*Extracted entries*
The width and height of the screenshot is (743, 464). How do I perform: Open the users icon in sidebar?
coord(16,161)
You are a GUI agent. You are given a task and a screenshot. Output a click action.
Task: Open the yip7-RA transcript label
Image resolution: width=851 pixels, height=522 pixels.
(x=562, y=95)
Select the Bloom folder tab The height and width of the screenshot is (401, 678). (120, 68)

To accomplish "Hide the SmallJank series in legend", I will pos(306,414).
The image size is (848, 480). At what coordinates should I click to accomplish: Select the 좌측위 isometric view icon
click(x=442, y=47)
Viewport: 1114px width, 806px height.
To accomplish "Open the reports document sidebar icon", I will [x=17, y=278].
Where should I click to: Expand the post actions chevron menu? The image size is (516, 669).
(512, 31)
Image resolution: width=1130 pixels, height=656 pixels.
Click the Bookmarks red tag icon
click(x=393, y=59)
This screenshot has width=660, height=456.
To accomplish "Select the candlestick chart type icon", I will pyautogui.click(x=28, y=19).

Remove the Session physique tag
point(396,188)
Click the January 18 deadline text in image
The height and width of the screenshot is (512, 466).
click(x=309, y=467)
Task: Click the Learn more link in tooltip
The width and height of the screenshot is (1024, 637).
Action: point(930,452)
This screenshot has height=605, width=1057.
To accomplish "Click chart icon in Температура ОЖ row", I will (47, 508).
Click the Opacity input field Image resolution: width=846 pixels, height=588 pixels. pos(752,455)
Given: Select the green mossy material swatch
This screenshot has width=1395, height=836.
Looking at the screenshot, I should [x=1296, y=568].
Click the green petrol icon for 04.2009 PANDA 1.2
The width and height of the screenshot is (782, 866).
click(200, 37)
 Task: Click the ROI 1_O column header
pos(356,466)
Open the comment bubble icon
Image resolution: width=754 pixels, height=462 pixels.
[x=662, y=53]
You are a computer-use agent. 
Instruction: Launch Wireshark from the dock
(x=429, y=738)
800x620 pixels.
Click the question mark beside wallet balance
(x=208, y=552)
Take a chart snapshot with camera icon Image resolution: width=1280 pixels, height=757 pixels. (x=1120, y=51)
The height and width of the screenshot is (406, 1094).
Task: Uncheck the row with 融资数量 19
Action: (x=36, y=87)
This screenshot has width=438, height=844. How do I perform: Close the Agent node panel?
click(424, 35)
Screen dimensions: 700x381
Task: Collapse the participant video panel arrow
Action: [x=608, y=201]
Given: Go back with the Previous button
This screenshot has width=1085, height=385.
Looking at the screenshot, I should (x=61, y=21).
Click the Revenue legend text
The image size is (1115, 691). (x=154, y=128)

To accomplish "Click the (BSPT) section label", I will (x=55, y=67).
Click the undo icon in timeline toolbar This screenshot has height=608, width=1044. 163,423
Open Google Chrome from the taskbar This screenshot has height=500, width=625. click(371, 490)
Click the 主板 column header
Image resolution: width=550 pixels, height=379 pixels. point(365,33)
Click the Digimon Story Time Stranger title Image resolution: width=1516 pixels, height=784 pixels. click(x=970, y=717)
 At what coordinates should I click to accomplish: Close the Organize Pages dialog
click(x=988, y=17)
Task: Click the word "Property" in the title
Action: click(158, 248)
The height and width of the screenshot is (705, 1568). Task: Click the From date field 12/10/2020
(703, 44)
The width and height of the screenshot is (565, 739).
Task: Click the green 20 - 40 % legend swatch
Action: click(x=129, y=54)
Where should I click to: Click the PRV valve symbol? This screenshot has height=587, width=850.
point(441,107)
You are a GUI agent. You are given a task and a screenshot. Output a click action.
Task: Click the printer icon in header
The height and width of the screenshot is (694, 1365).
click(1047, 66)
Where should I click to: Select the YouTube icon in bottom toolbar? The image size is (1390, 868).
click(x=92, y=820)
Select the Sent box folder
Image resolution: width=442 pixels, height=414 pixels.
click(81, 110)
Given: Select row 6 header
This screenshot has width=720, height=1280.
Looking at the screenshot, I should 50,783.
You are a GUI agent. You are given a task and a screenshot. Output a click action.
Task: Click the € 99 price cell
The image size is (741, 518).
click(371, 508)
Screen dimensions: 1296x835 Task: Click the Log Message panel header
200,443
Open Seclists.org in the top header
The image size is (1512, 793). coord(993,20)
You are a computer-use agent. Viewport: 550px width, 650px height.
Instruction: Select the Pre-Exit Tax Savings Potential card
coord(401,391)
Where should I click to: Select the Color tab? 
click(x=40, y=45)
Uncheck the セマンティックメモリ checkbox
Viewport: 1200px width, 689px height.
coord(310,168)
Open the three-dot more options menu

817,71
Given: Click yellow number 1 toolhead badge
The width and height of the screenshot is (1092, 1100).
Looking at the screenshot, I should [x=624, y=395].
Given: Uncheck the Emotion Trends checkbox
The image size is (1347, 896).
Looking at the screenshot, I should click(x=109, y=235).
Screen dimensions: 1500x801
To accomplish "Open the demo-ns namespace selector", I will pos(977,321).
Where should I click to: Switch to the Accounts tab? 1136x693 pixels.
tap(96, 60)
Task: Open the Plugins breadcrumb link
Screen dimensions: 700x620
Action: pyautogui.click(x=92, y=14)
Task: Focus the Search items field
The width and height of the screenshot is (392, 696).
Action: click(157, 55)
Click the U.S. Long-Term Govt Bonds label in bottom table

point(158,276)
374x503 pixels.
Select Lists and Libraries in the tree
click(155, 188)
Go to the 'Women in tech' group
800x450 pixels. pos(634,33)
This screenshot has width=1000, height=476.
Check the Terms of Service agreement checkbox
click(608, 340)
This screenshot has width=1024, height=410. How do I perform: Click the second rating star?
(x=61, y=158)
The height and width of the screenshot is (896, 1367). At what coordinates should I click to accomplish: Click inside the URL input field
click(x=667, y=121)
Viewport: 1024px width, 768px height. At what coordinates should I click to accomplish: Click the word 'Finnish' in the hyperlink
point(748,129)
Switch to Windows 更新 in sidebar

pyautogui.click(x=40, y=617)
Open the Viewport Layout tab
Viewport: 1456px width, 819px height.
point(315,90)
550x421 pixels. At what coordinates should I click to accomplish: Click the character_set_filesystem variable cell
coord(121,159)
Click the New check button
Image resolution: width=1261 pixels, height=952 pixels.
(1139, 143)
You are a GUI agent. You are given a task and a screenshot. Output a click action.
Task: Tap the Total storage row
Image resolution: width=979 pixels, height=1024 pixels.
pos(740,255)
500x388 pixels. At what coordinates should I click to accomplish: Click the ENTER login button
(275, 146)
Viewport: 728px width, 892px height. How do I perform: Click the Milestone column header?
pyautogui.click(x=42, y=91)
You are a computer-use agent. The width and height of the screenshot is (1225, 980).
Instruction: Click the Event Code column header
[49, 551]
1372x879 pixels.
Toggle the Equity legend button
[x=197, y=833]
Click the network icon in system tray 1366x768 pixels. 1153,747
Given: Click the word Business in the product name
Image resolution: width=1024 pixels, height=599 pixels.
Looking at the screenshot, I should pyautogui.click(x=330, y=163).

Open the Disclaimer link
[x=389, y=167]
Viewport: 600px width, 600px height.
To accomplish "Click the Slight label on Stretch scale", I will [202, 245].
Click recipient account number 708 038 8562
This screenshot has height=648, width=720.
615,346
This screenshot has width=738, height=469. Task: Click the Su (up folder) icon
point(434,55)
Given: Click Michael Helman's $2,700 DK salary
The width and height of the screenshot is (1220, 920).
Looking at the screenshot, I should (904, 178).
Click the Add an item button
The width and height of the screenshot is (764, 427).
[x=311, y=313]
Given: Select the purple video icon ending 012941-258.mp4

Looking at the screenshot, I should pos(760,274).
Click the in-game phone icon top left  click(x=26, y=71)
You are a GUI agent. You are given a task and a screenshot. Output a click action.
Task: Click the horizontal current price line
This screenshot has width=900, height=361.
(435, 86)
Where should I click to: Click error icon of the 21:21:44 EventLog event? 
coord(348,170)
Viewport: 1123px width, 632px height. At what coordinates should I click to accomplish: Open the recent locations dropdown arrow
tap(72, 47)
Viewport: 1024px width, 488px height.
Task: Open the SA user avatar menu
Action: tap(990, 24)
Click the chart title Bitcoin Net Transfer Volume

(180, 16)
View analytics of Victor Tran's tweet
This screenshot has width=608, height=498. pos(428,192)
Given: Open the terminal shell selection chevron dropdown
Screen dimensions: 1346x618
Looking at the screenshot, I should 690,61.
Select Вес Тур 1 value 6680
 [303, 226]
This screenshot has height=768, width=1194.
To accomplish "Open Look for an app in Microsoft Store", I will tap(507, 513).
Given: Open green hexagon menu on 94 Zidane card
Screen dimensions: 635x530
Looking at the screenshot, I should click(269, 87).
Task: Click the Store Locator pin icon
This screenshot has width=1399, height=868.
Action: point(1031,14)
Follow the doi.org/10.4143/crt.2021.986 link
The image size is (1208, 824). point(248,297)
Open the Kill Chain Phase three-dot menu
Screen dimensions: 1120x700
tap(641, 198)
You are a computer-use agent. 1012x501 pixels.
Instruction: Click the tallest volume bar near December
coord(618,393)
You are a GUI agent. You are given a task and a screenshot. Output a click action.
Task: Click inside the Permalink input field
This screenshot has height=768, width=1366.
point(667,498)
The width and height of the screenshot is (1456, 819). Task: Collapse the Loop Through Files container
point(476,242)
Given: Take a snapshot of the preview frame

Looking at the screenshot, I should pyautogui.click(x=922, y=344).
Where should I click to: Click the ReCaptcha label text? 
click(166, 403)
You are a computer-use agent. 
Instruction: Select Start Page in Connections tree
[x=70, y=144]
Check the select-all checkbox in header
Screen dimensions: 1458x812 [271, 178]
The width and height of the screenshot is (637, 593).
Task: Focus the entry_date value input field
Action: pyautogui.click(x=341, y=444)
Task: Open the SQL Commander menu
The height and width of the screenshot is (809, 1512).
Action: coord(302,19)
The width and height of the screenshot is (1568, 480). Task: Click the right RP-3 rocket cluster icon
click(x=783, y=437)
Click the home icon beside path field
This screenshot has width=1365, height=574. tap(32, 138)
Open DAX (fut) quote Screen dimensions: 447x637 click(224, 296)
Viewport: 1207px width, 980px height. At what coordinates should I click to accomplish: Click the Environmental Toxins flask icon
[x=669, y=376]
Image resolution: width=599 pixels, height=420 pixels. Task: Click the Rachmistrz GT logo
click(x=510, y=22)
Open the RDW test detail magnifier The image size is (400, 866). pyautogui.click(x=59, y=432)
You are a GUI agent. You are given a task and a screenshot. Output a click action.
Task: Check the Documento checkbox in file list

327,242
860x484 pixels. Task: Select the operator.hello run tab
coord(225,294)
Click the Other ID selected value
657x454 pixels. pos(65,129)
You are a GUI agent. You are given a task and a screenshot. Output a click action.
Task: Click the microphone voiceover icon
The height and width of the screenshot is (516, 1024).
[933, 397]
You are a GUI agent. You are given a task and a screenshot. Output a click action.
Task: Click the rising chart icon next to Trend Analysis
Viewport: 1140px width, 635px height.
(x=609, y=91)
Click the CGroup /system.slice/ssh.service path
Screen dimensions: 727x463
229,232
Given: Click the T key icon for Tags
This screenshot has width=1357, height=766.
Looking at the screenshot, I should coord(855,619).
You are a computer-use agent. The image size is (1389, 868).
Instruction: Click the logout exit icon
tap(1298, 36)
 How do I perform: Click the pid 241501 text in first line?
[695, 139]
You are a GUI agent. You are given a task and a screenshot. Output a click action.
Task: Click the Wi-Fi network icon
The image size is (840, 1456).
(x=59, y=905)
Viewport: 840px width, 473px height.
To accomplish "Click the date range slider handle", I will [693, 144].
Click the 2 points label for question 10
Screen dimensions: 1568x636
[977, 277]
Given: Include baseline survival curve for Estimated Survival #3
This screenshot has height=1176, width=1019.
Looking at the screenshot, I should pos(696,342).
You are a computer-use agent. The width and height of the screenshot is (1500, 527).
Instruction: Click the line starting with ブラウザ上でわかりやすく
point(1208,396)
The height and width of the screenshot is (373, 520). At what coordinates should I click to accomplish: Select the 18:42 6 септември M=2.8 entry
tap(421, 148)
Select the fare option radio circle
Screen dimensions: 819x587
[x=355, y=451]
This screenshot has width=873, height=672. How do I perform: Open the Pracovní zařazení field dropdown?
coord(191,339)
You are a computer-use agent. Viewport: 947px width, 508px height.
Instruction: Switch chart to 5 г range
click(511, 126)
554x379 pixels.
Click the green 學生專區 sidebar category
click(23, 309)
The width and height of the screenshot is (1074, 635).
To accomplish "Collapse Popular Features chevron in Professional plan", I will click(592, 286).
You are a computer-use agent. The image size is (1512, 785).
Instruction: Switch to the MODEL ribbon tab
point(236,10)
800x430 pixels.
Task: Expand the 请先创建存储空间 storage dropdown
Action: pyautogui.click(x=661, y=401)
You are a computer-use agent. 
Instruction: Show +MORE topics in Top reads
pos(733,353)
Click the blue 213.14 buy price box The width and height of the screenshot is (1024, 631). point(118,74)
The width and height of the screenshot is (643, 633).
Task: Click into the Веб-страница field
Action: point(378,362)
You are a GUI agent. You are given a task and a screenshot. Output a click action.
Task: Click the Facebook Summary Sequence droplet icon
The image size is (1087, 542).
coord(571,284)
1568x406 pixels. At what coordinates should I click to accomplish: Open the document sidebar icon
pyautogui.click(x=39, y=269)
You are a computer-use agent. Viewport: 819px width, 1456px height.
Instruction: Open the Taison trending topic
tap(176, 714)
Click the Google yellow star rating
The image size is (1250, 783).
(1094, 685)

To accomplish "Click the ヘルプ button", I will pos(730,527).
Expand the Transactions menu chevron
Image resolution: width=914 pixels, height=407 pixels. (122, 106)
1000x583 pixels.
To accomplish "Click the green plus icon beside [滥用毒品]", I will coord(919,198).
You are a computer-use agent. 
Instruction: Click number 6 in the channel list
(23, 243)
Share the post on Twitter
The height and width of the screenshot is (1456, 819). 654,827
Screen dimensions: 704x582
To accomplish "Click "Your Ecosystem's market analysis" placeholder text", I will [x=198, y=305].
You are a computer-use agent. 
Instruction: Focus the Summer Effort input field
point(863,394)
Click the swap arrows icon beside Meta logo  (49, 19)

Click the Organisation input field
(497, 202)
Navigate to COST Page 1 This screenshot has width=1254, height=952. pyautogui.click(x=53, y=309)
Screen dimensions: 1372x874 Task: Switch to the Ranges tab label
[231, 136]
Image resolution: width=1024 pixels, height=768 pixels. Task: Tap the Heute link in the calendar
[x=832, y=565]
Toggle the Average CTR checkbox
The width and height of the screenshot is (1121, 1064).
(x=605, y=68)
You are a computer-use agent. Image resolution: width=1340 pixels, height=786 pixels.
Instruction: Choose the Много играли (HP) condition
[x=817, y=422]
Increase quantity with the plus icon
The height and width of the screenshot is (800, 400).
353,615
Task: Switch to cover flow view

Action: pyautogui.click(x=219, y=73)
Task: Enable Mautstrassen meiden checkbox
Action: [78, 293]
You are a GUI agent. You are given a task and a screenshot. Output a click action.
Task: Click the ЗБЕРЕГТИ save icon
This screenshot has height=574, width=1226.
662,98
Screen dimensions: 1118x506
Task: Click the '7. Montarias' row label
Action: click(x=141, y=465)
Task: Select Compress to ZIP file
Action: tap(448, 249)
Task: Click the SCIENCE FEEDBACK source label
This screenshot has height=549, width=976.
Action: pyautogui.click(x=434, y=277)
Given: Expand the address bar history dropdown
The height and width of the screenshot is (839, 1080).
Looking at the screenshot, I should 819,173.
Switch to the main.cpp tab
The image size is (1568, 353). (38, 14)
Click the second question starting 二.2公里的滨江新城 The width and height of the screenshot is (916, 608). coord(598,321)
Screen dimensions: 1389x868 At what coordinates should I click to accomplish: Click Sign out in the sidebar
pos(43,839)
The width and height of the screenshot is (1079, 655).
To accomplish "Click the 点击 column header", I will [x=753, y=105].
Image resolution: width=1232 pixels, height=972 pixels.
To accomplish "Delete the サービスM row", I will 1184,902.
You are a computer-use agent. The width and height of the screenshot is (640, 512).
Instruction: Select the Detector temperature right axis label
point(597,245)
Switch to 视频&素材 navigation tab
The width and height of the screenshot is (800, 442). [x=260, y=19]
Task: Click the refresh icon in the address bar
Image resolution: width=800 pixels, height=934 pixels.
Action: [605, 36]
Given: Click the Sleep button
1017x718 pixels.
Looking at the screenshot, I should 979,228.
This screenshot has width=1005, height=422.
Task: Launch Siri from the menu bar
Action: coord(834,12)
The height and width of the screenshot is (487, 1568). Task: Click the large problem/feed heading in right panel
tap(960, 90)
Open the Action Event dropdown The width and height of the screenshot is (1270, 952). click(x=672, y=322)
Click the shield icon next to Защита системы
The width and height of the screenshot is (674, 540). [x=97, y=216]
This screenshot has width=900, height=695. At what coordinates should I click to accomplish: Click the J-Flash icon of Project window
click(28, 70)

*Activity*
Go through the listing above and return every line where the word "Store" occurs.

*Output for this task*
To accomplish "Open Look for an app in Microsoft Store", I will tap(507, 513).
Task: Click the Store Locator pin icon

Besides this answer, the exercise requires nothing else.